### Dataset entries
== Segment start ==
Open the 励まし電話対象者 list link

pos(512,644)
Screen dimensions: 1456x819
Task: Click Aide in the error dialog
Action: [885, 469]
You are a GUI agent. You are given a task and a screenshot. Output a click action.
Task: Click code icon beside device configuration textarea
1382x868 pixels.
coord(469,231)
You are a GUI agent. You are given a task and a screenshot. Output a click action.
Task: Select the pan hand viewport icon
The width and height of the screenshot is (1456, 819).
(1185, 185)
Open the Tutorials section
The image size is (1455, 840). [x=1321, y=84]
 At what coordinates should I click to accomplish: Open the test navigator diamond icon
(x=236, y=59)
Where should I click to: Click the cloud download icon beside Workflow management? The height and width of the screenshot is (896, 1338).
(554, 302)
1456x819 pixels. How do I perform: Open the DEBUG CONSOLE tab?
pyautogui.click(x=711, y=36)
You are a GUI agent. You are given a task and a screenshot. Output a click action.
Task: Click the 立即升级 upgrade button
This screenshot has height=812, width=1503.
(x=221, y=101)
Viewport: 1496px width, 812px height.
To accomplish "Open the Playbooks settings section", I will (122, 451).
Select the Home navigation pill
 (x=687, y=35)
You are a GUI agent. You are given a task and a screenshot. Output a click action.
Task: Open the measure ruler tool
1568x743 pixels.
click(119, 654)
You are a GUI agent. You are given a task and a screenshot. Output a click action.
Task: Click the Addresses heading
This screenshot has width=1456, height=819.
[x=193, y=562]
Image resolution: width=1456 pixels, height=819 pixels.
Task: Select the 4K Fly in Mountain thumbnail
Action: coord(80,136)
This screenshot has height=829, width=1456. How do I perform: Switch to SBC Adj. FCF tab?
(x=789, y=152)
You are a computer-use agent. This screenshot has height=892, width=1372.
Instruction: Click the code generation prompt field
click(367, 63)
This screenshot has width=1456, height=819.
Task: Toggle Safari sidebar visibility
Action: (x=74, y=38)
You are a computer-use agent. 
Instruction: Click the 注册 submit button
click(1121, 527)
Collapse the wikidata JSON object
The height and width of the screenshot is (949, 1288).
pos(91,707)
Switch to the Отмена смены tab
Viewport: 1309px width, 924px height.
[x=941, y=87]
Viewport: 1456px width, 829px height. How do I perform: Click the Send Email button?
== Segment end ==
### TASK INSTRUCTIONS
Copy range, inclusive: the line holding "Task: Click the Addresses heading" to the line holding "You are a computer-use agent. This". Reproduce exactly those lines of the records above and no others.

### TASK OUTPUT
Task: Click the Addresses heading
This screenshot has width=1456, height=819.
[x=193, y=562]
Image resolution: width=1456 pixels, height=819 pixels.
Task: Select the 4K Fly in Mountain thumbnail
Action: coord(80,136)
This screenshot has height=829, width=1456. How do I perform: Switch to SBC Adj. FCF tab?
(x=789, y=152)
You are a computer-use agent. This screenshot has height=892, width=1372.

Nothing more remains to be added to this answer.